| Request |
Rewrite the material from the line with "Task: Choose the 2700 contour label" up to and including the line with "tap(65, 554)", keeping every request line. In the answers, multiply each coordinate by 2.05 and round it to a whole number, with halves rounded up; all other numbers stay as they are.
[START Task input]
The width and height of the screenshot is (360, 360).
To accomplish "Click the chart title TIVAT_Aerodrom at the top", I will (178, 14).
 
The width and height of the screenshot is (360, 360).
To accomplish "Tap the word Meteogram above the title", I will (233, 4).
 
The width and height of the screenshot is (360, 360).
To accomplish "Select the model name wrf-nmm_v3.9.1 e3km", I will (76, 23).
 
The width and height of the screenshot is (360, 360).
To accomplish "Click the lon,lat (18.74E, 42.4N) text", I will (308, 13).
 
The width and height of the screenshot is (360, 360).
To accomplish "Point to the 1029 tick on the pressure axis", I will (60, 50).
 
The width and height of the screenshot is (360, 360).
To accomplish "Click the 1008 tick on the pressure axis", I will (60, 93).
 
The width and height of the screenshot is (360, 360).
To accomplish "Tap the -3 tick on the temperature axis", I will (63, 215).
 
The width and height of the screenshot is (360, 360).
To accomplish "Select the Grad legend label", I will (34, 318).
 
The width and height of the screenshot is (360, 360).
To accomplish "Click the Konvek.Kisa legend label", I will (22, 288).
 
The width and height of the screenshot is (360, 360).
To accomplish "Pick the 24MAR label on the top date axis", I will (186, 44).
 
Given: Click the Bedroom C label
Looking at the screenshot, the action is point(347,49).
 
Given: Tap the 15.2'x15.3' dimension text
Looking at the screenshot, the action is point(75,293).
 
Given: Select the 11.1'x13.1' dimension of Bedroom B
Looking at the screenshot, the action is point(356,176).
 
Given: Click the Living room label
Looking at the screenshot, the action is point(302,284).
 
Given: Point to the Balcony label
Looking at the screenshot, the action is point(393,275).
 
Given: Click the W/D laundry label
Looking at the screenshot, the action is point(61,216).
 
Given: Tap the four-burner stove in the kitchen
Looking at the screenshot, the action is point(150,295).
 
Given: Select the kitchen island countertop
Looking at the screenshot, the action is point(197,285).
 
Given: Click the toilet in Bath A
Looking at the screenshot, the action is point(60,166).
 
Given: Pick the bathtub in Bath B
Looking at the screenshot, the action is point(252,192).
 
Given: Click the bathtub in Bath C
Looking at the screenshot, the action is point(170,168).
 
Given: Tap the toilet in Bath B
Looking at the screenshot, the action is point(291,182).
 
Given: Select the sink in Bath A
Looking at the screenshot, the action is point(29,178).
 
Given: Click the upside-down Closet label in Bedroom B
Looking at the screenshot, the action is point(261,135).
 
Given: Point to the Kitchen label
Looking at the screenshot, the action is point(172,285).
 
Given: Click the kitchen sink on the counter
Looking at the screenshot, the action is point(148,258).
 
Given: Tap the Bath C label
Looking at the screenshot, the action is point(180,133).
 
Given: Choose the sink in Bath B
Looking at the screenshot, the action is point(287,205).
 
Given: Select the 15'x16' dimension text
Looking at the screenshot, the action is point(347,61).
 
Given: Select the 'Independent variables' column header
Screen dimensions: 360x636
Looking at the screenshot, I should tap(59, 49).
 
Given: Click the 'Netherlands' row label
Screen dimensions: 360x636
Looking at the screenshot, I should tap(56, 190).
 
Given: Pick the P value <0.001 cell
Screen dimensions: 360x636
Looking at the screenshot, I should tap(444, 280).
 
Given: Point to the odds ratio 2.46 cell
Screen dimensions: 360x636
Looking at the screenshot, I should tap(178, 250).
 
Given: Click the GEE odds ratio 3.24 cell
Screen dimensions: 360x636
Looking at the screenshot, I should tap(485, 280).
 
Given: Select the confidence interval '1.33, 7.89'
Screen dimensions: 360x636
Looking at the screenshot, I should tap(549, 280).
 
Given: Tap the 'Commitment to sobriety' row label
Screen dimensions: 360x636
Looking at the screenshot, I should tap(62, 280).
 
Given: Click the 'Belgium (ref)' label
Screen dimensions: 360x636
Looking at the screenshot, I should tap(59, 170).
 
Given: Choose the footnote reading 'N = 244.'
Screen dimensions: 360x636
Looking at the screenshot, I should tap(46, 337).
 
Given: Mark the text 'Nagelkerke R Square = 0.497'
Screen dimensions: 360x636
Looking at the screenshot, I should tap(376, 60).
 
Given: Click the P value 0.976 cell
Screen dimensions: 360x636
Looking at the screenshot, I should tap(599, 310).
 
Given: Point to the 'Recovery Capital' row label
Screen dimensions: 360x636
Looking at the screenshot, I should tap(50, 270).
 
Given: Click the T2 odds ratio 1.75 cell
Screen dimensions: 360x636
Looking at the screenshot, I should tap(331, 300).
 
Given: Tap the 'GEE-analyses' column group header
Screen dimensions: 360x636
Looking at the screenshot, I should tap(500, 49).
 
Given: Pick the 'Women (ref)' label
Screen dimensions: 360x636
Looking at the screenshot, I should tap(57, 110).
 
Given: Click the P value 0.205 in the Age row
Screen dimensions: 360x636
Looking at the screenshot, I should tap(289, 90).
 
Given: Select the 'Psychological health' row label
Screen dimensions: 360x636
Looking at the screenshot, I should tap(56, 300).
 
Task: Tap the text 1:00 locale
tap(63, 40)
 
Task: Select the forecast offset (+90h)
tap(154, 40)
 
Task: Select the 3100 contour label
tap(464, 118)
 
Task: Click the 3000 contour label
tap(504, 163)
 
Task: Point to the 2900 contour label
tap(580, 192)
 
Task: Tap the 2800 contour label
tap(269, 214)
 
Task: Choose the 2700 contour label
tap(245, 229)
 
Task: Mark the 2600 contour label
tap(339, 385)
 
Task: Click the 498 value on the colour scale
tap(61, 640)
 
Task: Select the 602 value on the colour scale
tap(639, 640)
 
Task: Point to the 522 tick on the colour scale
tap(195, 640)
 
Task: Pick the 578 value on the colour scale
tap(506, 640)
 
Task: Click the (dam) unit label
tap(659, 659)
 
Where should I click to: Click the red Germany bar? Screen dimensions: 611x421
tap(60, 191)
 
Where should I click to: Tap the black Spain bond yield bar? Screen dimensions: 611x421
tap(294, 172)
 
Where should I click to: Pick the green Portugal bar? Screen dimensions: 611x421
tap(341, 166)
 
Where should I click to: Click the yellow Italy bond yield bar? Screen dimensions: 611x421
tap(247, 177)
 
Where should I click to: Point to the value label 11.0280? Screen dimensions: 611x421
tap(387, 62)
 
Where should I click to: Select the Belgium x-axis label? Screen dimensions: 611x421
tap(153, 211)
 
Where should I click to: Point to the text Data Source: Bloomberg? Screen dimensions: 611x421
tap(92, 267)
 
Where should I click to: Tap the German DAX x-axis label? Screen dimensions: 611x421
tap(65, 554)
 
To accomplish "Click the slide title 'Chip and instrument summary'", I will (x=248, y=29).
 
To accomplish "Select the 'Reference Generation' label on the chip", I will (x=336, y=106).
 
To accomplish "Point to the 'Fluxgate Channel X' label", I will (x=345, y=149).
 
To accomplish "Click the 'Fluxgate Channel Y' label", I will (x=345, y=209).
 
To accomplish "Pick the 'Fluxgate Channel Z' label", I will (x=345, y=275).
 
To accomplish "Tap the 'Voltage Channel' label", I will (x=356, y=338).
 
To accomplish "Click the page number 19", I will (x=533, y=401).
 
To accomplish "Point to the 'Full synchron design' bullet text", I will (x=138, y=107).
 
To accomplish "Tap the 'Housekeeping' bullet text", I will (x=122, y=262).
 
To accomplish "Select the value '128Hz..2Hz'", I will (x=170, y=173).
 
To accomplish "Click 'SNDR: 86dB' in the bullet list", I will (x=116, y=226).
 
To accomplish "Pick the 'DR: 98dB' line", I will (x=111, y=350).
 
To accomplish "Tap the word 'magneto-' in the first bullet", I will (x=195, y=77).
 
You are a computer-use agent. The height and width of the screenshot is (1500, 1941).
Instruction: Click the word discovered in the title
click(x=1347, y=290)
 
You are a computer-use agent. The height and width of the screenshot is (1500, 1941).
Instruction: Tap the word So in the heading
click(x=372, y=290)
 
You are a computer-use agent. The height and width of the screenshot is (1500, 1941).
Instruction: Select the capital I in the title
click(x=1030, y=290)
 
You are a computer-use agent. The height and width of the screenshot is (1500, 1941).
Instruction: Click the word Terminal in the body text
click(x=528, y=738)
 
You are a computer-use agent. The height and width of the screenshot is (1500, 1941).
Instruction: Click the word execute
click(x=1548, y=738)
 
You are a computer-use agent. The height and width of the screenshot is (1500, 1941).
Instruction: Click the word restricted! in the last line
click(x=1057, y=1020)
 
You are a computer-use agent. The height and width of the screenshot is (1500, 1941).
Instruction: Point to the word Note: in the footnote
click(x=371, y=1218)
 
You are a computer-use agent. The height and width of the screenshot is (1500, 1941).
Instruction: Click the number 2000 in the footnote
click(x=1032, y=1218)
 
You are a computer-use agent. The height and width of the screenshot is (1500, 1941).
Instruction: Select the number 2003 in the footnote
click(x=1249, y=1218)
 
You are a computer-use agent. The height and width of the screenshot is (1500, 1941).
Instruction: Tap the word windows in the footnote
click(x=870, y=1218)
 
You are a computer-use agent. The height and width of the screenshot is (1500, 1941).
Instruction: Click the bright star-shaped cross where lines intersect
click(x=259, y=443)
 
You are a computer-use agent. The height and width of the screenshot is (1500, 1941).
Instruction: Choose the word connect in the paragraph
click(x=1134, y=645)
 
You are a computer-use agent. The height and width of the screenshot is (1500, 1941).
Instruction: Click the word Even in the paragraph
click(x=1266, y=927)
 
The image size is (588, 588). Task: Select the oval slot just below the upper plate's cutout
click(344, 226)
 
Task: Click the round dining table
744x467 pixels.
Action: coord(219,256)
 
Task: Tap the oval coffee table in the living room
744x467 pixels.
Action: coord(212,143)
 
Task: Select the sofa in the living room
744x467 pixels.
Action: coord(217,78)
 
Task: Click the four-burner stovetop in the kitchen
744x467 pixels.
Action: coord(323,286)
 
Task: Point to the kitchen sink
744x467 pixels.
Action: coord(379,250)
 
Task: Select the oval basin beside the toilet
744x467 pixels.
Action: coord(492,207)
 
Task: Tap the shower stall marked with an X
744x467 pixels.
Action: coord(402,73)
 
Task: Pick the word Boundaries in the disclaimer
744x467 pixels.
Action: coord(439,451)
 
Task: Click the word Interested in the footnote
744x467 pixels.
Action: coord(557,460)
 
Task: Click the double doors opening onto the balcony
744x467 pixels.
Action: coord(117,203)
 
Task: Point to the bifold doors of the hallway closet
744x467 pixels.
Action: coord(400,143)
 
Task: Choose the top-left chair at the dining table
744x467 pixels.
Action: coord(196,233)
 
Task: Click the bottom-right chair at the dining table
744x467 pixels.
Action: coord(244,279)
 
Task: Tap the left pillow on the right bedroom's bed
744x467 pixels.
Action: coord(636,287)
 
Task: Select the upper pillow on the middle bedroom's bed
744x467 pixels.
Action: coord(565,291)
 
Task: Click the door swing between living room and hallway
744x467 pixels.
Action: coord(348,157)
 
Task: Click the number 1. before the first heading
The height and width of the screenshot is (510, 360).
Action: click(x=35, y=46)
[END Task input]
| Output of the task |
Task: Choose the 2700 contour label
tap(502, 469)
 
Task: Mark the 2600 contour label
tap(695, 789)
 
Task: Click the 498 value on the colour scale
tap(125, 1312)
 
Task: Select the 602 value on the colour scale
tap(1310, 1312)
 
Task: Point to the 522 tick on the colour scale
tap(400, 1312)
 
Task: Pick the 578 value on the colour scale
tap(1037, 1312)
 
Task: Click the (dam) unit label
tap(1351, 1351)
 
Where should I click to: Click the red Germany bar? Screen dimensions: 611x421
tap(123, 392)
 
Where should I click to: Tap the black Spain bond yield bar? Screen dimensions: 611x421
tap(603, 353)
 
Where should I click to: Pick the green Portugal bar? Screen dimensions: 611x421
tap(699, 340)
 
Where should I click to: Click the yellow Italy bond yield bar? Screen dimensions: 611x421
tap(506, 363)
 
Where should I click to: Point to the value label 11.0280? Screen dimensions: 611x421
tap(793, 127)
 
Where should I click to: Select the Belgium x-axis label? Screen dimensions: 611x421
tap(314, 433)
 
Where should I click to: Point to the text Data Source: Bloomberg? Screen dimensions: 611x421
tap(189, 547)
 
Where should I click to: Tap the German DAX x-axis label? Screen dimensions: 611x421
tap(133, 1136)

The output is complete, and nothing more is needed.